Both of the young women looked at Eustace's face and saw that there was no mistaking the real nature of the trial through which he had passed. So real was it that it never seemed to occur to him that there was anything unusual in his expressing such intense interest in the affairs of a young lady with whom he was outwardly, at any rate, on the terms of merest acquaintance.

"It was very kind of you to think so much about me," said Augusta, gently. "I had no idea that you would call again, or I would have left word where I was going."

"Well, thank God you are safe and sound, at any rate," answered Eustace; and then, with a sudden

burst of anxiety, "You are not going back to New Zealand just yet, are you?"

"I don't know. I am rather sick of the sea just now."

"No, indeed, she is not," said Lady Holmhurst ; "she is going to stop with me and Dick. Miss Smithers saved Dick's life, you know, when the nurse, poor thing, had run away. And now, dear, you had better tell Mr. Meeson about the will."

"The will. What will?" asked Eustace.

"Listen, and you will hear."

And Eustace did listen with open eyes and ears while Augusta, getting over her shyness as best she might, told the whole story of his uncle's death, and of the way in which he had communicated his testamentary wishes.

"And do you mean to tell me," said Eustace, astounded, "that you allowed him to have his confounded will tattooed upon your shoulders ?”

"Yes," answered Augusta, "I did; and, what is more, Mr. Meeson, I think that you ought to be very much obliged to me; for I dare say that I shall often be sorry for it."

"I am very much obliged," answered Eustace; "I had no right to expect such a thing; and, in short, I do not know what to say. I should never have thought that any woman was capable of such a sacrifice for—for a comparative stranger."

Then came another awkward pause.

"Well, Mr. Meeson," said Augusta, at last rising

brusquely from her chair, "the document belongs to you, and so I suppose that you had better see it. Not that I think that it will be of much use to you, however, as I see that 'probate has been allowed to issue,' whatever that may mean, of Mr. Meeson's other will."

"I do not know that that will matter," said Eustace, "as I heard a friend of mine, Mr. Short, who is a barrister, talk about some case the other day in which probate was revoked on the production of a subsequent will."

"Indeed!" answered Augusta, "I am very glad to hear that. Then, perhaps, after all, I have been tattooed to some purpose. Well; I suppose you had better see it," and with a gesture that was half shy and half defiant she drew the lace shawl from her shoulders, and turned her back towards him so that he might see what was inscribed across its whiteness.
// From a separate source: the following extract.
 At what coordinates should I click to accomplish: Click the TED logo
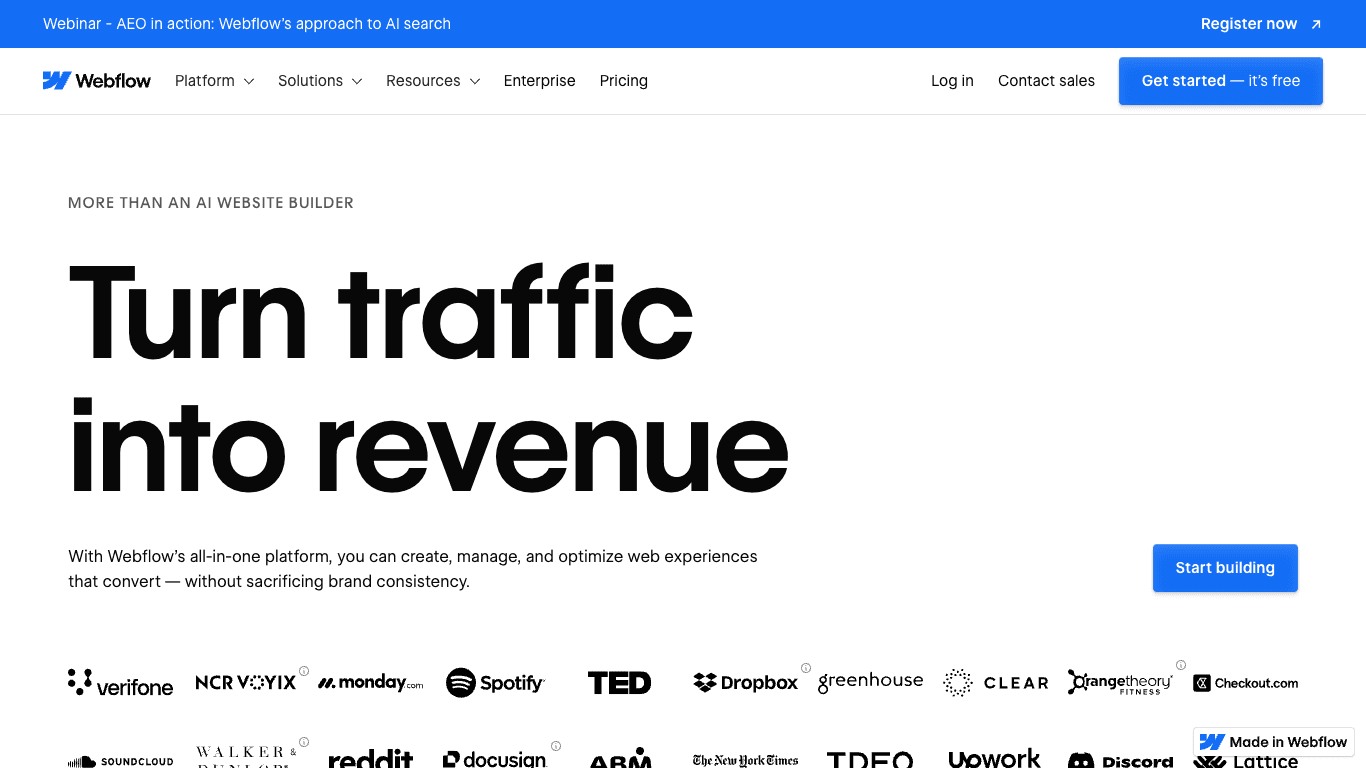click(x=619, y=682)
Eustace stared at the broad line of letters which, with the signatures written underneath, might mean a matter of two millions of money to him, and then he stared at the beautiful shoulders on which the words were indelibly impressed.
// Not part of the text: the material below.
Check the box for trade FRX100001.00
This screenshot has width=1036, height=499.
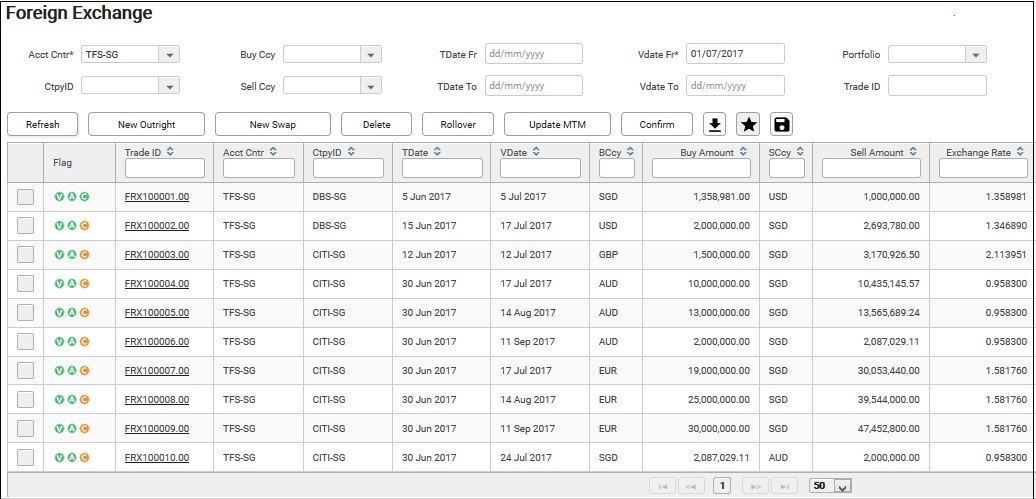(x=26, y=197)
"Thank you," he said at last, and taking up the lace shawl he threw it over her again.

"If you will excuse me for a few minutes, Mr. Meeson," interrupted Lady Holmhurst at this point; “I have to go to see about the dinner," and before Augusta could interfere she had left the room.
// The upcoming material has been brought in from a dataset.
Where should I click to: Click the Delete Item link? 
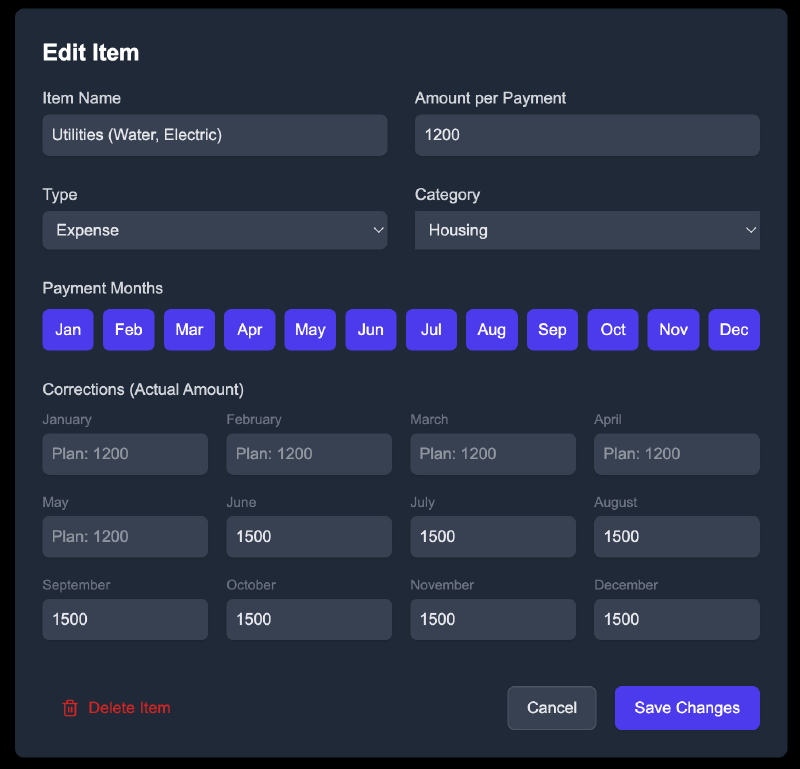128,708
Eustace closed the door behind her, and turned, feeling instinctively that a great crisis in his fortunes

had come. There are some men who rise to an emergency and some who shrink from it, and the difference is that difference between him who succeeds and him who fails in life, and in all that makes life worth living.

Eustace belonged to the class that rises and not to that which shrinks.